If a "push button start' where you might have to push the button a few times to get the lamp to ignite were acceptable, something like a 48 V 1 A transformer in series with a suitable inductor might work. A push button switch right across the lamp would short-circuit the lamp, and when the switch was released, provided it happened at the right time in the AC cycle, you'd get a big voltage spike that should start the the tube. Higher transformer voltage and inductance would improve current regulation. A resistor in series with the push button might be necessary to limit the current with the lower voltage transformer and smaller inductor.
This is more or less the way the old fluorescent lamps that needed a glow-type starter worked except the starter self-heated due to current through the heaters in the tube, then opened with a thermostatic contact.
 

Thread Starter

Ehurlow

Joined Oct 25, 2018
3
If a "push button start' where you might have to push the button a few times to get the lamp to ignite were acceptable
That would be totally fine.

Would this be the correct circuit diagram for what you've described?

circuit with switch.png
What would constitute a proper inductor in this case?
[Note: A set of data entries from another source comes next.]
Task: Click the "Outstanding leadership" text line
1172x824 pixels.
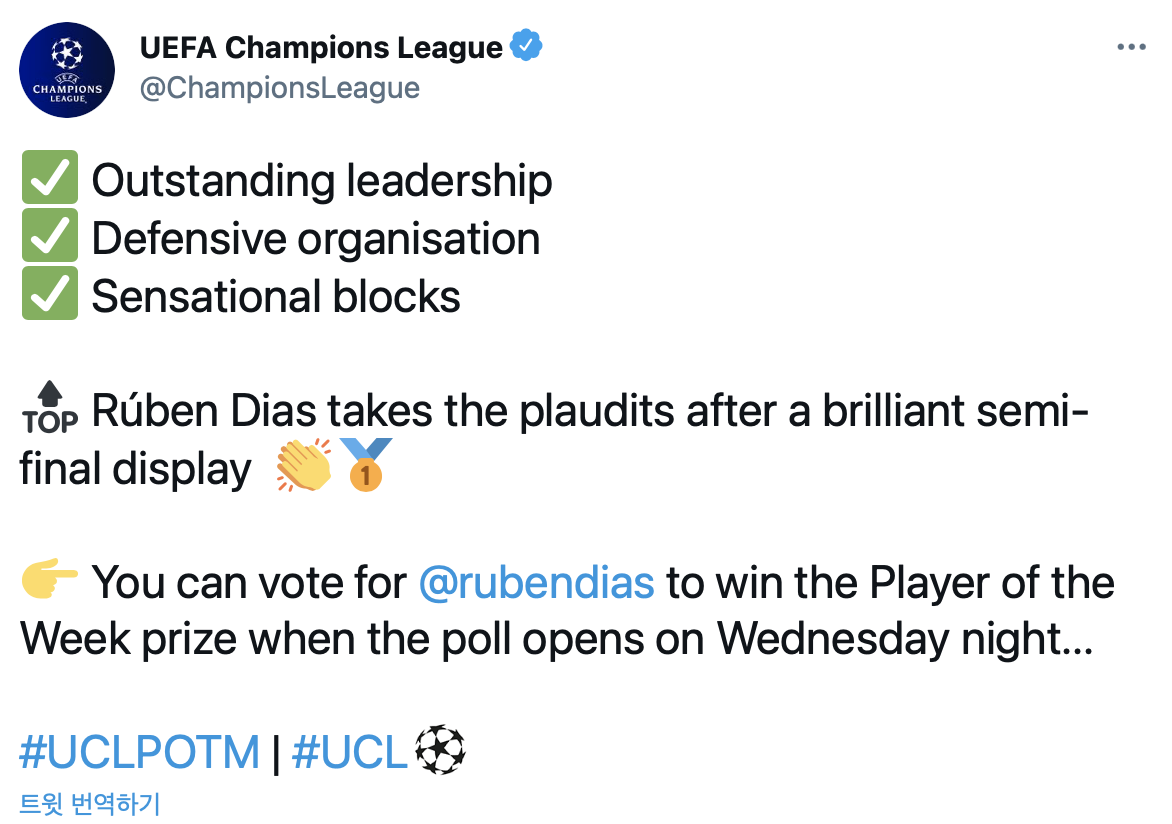Action: 321,181
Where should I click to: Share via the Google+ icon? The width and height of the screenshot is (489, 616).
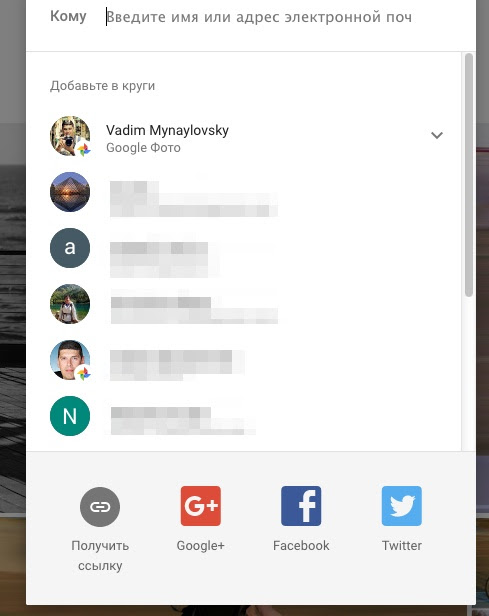(x=200, y=506)
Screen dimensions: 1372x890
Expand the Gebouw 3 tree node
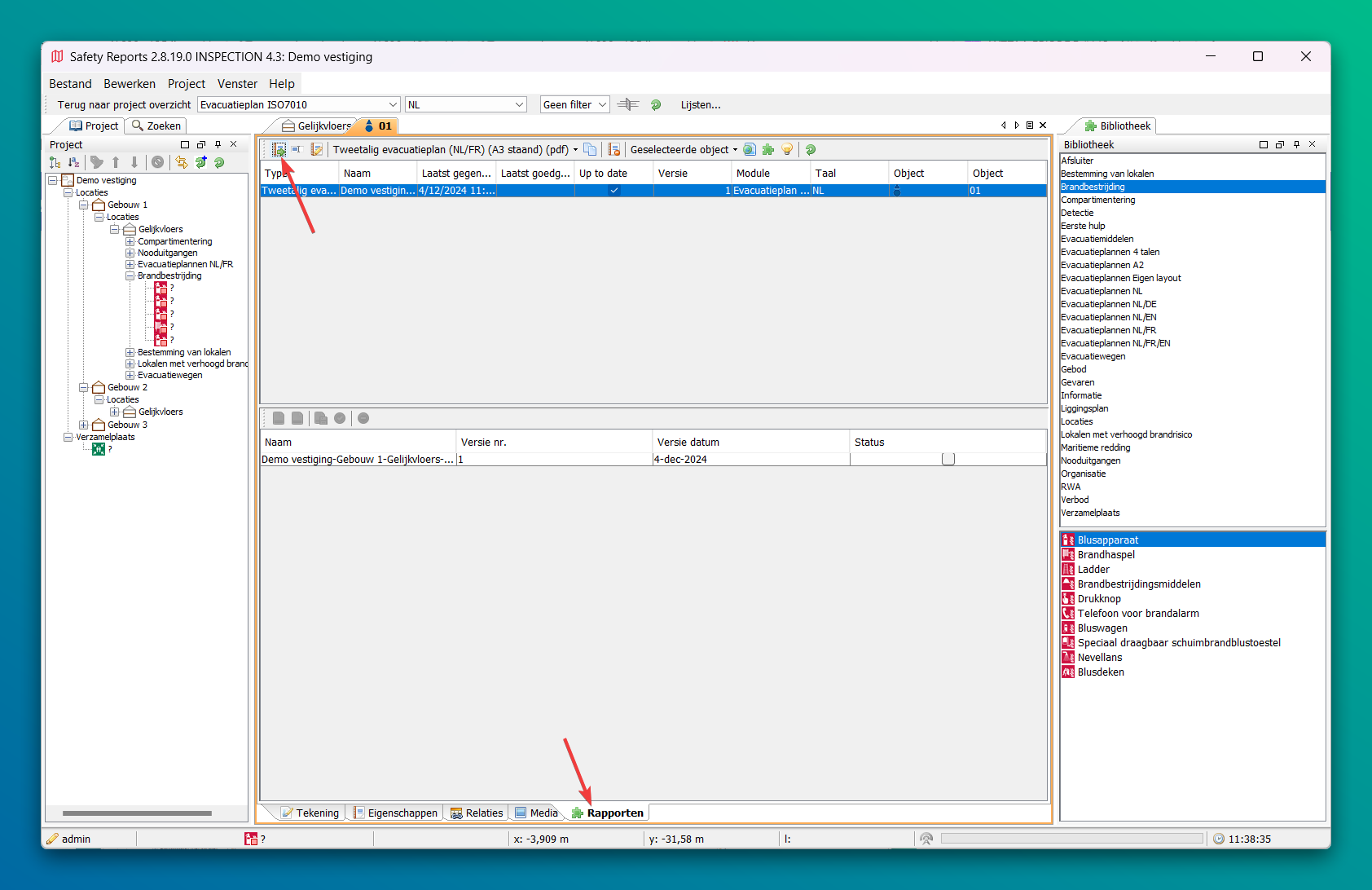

I have a variac available to use if that would help.
 

crutschow

Joined Mar 14, 2008
38,578
Another alternative is to connect the lamp to the 220V line with a 0.9A, 0.75 Henry inductor (@50Hz) in series.
Then momentarily shorting the lamp to start it, as epp suggested, may work.
 

ebp

Joined Feb 8, 2018
2,332
This is not looking good in terms of finding an off the shelf inductor with adequate current rating that isn't huge and very expensive.

For a 48 V transformer I think 220 mH should be about right. With a variac available it might be better to use a lower inductance such as 150 mH to allow higher current. Without knowing more about the tube characteristics there is an aspect of guesswork. I need to think about this a bit more.
 

ebp

Joined Feb 8, 2018
2,332
One of my concerns with trying to use a low voltage transformer is that the tube voltage may be quite high for some time after initial strike until the cadmium is vaporized - perhaps higher than the transformer secondary voltage.